May 21, 2011 (AFP) – Sri Lanka is hoping for a better credit rating to boost its plans to sell a $1 billion sovereign bond this year, an official said Saturday, ahead of a visit by ratings agencies. The Central Bank’s deputy governor Dharma Dheerasinghe said the agencies, Standard and Poor’s, Fitch and Moody’s, will begin a visit to the island next Monday to assess its financial health.
“We have a better credit story to tell now,” Dheerasinghe told AFP, comparing his country’s current economic fortunes with those during the decades-long ethnic conflict with Tamil Tiger rebels which ended in May 2009.
“The economy is growing steadily,” he said. “We hope there will be an improvement in our rating after the review.”
The island’s $50-billion economy is tipped to grow at a record 8.5 percent this year, up from a 32-year high of 8.0 percent posted in 2010.
The bank has set its sights on Sri Lanka achieving a rating of at least “BBB” — just one notch below investment grade — by 2014 to allow it to borrow at cheaper interest rates on the international market.

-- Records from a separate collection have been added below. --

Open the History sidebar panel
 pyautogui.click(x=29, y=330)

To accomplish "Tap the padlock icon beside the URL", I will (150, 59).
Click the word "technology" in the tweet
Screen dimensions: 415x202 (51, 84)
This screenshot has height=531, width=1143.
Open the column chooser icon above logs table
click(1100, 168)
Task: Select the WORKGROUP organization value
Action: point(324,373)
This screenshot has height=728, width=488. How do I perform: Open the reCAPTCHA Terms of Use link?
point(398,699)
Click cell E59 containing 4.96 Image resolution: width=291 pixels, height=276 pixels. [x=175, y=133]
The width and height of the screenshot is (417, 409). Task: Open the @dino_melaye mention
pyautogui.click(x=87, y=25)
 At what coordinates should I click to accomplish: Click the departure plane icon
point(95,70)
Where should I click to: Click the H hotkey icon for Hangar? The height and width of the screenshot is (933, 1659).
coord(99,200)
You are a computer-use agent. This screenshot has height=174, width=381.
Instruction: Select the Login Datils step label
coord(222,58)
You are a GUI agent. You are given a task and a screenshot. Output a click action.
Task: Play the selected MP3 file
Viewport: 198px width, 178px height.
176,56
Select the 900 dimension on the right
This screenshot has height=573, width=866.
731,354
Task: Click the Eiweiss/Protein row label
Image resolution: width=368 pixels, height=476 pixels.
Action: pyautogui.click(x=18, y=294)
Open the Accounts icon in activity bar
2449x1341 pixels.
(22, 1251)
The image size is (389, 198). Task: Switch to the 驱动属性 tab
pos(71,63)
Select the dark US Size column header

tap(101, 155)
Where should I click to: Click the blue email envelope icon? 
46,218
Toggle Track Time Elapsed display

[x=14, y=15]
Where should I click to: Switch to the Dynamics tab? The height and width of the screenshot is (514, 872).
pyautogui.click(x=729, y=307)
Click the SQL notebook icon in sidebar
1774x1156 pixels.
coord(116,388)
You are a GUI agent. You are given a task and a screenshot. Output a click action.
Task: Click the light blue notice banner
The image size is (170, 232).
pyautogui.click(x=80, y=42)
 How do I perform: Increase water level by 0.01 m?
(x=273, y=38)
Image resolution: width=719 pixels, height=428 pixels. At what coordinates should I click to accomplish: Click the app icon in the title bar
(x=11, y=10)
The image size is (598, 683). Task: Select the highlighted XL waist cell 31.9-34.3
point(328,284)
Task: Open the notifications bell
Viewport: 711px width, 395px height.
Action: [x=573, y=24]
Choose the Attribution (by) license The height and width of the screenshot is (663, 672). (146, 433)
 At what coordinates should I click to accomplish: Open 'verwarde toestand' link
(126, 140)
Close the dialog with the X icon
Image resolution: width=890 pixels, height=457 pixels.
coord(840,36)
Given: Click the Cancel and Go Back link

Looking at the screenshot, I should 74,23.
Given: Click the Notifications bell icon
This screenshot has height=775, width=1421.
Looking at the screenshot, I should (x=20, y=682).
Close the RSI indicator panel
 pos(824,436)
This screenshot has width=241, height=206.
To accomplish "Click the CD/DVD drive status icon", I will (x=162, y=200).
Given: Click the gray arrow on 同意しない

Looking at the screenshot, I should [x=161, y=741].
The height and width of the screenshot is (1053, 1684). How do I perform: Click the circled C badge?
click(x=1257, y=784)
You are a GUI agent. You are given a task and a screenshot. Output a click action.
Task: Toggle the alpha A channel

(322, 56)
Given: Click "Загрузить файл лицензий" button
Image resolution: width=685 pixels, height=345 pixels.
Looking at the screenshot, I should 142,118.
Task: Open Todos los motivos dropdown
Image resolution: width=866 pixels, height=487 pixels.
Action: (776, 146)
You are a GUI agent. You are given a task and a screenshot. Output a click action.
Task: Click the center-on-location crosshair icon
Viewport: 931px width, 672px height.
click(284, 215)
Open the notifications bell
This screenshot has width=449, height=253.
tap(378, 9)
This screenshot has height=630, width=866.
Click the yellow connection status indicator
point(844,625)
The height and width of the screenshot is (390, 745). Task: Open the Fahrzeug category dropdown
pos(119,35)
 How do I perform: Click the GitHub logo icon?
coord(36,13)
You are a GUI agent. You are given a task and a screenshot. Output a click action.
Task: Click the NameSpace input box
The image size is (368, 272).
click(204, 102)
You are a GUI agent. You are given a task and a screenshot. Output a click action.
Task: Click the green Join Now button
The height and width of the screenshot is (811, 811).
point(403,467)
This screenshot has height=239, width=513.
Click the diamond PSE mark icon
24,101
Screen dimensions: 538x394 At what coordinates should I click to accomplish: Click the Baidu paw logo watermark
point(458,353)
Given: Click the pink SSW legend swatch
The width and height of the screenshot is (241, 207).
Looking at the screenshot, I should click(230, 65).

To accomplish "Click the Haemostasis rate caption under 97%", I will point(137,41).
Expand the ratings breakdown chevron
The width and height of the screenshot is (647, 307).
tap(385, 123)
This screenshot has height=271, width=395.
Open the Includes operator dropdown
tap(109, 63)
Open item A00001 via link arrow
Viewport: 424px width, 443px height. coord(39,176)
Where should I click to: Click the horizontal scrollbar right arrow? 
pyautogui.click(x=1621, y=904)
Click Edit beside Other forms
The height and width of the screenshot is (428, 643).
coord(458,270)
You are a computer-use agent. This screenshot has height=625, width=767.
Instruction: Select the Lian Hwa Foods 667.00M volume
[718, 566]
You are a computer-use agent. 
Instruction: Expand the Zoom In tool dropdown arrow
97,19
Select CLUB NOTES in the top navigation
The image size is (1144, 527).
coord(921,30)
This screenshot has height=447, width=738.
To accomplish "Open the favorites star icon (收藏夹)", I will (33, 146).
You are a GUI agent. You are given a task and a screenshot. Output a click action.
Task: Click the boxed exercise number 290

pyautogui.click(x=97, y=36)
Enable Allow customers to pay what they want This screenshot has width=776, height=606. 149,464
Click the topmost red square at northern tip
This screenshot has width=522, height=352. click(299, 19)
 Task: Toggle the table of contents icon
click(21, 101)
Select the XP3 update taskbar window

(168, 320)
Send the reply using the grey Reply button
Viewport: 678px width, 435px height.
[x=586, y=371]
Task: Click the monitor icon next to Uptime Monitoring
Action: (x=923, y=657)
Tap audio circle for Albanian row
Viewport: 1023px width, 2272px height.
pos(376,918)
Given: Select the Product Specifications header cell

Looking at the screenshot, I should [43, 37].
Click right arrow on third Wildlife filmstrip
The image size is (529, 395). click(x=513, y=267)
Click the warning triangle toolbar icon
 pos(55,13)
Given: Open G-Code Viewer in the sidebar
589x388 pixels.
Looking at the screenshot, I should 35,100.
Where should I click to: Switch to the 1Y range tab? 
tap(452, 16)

Sri Lanka currently has a “B” grade — five notches below investment grade — from global ratings agency Standard and Poor’s.
The central bank deputy governor said the planned bond will carry a tenure of 10 years or more. He added that roadshows have been lined up in June in London, Singapore and New York.
The bond, which will help pay off debt and raise cash for infrastructure investments, is expected to be issued in July but no firm date has been set.
It will be Sri Lanka’s fourth international bond offering, known as a eurobond, since it first tapped foreign capital markets in 2007.
The island has also raised money through short-term loans and syndicated loans to meet its budgetary needs.
“The government hopes to use some of the upcoming bond proceeds to retire expensive debt and fund infrastructure projects,” Dheerasinghe said.
Sri Lanka has used part of the proceeds of earlier bond sales to pay for a raft of infrastructure projects to rebuild the war-torn north and eastern regions that were virtually flattened during the conflict.
The bank’s governor, Nivard Cabraal, said Friday that the government aims to pump large sums into the war-hit regions to improve sanitation, water supply, power, roads, irrigation and health care.
From 2011 to 2013, some 251 billion rupees ($2.2 billion) would be spent in the north, while another 51 billion rupees is planned for 2011, he said.